● WHAT IS REQUIRED
In the records below, find the line holding "This screenshot has height=285, width=436." and the line holding "Image resolution: width=924". Set down both, with every line between them, exactly.

===== STUDY MATERIAL =====

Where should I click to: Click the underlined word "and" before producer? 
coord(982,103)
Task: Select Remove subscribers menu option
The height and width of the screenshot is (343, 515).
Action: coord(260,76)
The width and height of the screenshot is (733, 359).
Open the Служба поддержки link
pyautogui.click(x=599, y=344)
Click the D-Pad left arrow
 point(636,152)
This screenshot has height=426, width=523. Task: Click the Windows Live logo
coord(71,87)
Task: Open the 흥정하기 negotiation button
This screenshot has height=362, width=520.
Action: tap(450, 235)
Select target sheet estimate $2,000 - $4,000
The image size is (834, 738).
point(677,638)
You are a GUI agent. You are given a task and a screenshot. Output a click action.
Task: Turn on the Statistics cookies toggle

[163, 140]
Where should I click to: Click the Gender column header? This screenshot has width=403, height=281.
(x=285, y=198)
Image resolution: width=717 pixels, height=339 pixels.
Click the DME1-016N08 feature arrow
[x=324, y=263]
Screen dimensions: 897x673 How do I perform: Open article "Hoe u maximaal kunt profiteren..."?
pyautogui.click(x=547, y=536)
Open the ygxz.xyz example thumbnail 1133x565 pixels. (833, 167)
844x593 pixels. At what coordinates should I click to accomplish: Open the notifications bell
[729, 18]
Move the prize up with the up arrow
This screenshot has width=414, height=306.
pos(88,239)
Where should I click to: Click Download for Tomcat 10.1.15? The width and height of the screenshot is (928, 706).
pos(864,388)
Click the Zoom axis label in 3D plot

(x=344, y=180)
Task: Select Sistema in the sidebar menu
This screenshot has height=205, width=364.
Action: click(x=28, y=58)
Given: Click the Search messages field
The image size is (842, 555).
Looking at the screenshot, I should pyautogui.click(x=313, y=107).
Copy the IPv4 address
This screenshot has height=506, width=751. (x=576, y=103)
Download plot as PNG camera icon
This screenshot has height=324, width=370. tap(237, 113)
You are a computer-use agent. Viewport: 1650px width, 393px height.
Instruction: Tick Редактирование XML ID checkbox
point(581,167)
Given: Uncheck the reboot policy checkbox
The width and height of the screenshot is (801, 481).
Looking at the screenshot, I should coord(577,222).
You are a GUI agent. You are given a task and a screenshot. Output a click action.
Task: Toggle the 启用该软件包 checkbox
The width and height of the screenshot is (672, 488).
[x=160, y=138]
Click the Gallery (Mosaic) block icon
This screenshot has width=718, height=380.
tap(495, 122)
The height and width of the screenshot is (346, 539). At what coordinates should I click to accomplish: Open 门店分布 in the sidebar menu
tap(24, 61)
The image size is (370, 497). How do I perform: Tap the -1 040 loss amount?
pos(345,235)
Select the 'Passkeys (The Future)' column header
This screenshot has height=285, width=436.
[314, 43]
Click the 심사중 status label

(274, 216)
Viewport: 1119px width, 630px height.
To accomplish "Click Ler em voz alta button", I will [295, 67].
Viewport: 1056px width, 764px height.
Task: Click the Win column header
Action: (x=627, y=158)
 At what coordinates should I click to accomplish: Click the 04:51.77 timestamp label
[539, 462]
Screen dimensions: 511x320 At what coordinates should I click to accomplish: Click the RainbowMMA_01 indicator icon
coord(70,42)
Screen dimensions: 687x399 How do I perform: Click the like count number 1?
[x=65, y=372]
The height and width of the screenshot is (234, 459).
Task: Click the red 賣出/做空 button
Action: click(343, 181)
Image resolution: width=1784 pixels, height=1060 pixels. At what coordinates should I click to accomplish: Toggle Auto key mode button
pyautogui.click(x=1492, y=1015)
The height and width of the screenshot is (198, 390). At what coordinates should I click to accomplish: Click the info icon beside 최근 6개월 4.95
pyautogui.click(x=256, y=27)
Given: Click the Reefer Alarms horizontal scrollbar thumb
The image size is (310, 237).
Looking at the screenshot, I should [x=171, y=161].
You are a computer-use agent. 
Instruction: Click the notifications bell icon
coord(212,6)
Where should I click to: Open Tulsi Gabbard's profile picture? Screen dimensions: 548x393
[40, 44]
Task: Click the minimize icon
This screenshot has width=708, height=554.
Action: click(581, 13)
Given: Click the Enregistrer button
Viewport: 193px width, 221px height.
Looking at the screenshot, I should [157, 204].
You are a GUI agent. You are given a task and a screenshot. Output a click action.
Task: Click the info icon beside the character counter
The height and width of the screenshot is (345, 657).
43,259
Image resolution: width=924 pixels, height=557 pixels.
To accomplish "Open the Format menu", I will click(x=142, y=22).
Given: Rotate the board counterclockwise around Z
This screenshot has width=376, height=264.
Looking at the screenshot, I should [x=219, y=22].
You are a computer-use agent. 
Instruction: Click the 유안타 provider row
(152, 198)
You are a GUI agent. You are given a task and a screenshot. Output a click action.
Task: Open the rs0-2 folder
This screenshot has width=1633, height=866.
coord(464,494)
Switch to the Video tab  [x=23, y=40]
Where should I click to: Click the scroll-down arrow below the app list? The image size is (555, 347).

=====

● RESPONSE FOR THIS EXERCISE
This screenshot has height=285, width=436.
[314, 43]
Click the 심사중 status label

(274, 216)
Viewport: 1119px width, 630px height.
To accomplish "Click Ler em voz alta button", I will [295, 67].
Viewport: 1056px width, 764px height.
Task: Click the Win column header
Action: (x=627, y=158)
 At what coordinates should I click to accomplish: Click the 04:51.77 timestamp label
[539, 462]
Screen dimensions: 511x320 At what coordinates should I click to accomplish: Click the RainbowMMA_01 indicator icon
coord(70,42)
Screen dimensions: 687x399 How do I perform: Click the like count number 1?
[x=65, y=372]
The height and width of the screenshot is (234, 459).
Task: Click the red 賣出/做空 button
Action: click(343, 181)
Image resolution: width=1784 pixels, height=1060 pixels. At what coordinates should I click to accomplish: Toggle Auto key mode button
pyautogui.click(x=1492, y=1015)
The height and width of the screenshot is (198, 390). At what coordinates should I click to accomplish: Click the info icon beside 최근 6개월 4.95
pyautogui.click(x=256, y=27)
Given: Click the Reefer Alarms horizontal scrollbar thumb
The image size is (310, 237).
Looking at the screenshot, I should [x=171, y=161].
You are a computer-use agent. 
Instruction: Click the notifications bell icon
coord(212,6)
Where should I click to: Open Tulsi Gabbard's profile picture? Screen dimensions: 548x393
[40, 44]
Task: Click the minimize icon
This screenshot has width=708, height=554.
Action: click(581, 13)
Given: Click the Enregistrer button
Viewport: 193px width, 221px height.
Looking at the screenshot, I should [157, 204].
You are a GUI agent. You are given a task and a screenshot. Output a click action.
Task: Click the info icon beside the character counter
The height and width of the screenshot is (345, 657).
43,259
Image resolution: width=924 pixels, height=557 pixels.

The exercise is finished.